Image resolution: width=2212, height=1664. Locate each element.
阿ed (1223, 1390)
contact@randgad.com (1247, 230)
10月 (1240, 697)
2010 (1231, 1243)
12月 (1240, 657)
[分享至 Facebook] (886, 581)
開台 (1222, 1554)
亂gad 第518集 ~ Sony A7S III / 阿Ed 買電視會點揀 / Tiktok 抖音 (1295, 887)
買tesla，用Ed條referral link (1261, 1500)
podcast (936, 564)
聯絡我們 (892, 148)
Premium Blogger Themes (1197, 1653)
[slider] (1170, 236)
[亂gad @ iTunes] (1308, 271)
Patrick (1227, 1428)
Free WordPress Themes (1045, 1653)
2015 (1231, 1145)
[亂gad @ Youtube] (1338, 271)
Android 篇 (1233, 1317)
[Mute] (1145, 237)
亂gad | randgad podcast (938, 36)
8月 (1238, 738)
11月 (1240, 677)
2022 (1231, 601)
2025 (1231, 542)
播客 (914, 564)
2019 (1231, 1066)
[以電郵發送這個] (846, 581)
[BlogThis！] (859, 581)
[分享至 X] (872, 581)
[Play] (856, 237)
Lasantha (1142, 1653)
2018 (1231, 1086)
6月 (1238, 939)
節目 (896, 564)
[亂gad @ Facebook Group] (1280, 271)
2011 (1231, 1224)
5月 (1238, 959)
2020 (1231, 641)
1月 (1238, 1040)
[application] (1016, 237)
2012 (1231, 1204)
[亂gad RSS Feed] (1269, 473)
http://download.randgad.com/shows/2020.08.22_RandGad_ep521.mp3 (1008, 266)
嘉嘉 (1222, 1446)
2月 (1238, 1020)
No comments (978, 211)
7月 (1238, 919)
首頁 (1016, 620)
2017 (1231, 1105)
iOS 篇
:::::
Directions
Say how many lines of the listing above include the word "Themes", giving the number alone.

Task output
2